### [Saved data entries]
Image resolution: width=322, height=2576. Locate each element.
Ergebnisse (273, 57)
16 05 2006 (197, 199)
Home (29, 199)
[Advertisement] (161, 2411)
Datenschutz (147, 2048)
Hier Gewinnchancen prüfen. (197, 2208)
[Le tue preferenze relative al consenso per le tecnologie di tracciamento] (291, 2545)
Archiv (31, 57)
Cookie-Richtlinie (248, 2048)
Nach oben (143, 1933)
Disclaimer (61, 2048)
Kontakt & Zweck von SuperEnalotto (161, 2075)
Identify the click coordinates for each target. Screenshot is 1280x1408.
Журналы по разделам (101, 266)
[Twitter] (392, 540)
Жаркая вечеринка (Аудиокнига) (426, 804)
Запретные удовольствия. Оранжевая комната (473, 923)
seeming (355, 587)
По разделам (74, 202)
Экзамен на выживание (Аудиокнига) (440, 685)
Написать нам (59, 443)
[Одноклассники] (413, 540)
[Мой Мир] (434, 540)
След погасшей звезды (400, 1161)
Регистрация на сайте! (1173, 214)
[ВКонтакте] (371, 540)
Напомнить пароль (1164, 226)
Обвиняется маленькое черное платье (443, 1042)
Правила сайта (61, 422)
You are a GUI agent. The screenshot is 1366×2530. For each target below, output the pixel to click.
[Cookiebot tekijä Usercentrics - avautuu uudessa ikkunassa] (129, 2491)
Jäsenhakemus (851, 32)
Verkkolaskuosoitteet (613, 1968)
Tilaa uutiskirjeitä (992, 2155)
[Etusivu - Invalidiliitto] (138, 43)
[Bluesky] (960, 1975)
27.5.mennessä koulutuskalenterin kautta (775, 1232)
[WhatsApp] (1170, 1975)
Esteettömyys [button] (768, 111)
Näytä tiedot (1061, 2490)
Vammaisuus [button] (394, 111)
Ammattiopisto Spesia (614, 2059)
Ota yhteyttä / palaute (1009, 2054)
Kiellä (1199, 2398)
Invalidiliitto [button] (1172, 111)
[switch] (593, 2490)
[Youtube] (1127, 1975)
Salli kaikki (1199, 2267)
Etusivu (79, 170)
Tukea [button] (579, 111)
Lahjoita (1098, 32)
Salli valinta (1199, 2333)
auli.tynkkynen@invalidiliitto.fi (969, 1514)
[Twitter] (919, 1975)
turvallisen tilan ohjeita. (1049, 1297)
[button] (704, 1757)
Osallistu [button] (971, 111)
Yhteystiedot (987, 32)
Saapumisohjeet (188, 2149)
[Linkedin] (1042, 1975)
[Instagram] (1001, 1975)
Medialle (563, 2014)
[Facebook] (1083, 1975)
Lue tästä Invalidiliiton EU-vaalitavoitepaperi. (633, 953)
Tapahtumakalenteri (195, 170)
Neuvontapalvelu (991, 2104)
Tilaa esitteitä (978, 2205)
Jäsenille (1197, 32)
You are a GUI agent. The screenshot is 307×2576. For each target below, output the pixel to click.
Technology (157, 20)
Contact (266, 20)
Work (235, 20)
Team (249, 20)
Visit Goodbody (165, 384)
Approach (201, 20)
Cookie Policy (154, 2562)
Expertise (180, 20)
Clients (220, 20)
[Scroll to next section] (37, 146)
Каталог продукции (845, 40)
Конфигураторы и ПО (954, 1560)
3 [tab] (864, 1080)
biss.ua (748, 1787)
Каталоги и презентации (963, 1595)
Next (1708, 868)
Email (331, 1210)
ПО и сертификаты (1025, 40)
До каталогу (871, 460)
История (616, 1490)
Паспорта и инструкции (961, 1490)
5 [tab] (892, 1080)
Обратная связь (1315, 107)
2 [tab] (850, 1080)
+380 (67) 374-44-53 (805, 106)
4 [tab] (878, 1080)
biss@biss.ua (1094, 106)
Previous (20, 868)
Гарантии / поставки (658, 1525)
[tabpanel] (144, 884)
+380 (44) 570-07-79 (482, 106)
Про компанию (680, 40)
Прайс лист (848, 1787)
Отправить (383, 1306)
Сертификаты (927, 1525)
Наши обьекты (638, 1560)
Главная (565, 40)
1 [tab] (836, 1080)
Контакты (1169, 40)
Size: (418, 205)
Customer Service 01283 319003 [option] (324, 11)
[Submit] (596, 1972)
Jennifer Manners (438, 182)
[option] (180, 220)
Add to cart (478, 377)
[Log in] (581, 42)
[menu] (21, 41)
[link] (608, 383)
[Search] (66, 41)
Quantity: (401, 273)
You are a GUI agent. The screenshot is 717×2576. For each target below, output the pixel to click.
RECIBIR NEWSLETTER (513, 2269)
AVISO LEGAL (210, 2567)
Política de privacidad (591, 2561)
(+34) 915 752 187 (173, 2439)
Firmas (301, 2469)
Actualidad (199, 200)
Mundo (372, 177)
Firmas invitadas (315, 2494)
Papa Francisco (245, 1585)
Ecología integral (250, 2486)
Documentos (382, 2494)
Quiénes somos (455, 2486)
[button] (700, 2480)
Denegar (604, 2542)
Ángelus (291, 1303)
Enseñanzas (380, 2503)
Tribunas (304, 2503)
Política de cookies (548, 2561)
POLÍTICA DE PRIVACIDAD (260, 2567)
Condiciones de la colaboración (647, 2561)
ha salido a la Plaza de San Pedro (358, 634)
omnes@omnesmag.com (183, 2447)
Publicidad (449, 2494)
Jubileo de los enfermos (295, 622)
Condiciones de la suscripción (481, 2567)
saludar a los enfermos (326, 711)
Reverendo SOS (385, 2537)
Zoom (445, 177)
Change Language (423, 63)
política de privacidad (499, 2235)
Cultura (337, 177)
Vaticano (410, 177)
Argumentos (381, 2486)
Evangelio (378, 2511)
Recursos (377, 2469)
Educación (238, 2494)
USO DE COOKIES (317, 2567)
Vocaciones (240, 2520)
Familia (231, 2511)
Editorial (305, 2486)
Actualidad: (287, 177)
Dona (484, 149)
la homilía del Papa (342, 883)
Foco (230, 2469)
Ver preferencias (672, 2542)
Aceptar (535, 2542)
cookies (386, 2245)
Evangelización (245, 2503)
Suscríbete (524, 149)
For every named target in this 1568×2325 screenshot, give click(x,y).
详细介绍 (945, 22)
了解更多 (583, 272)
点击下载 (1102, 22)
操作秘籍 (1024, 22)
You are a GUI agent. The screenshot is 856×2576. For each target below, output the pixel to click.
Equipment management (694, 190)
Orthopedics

### [PROBLEM TO WORK ON]
All lines above that include the word "Condiciones" should be located and copied.

### [YOUR SOLUTION]
Condiciones de la colaboración (647, 2561)
Condiciones de la suscripción (481, 2567)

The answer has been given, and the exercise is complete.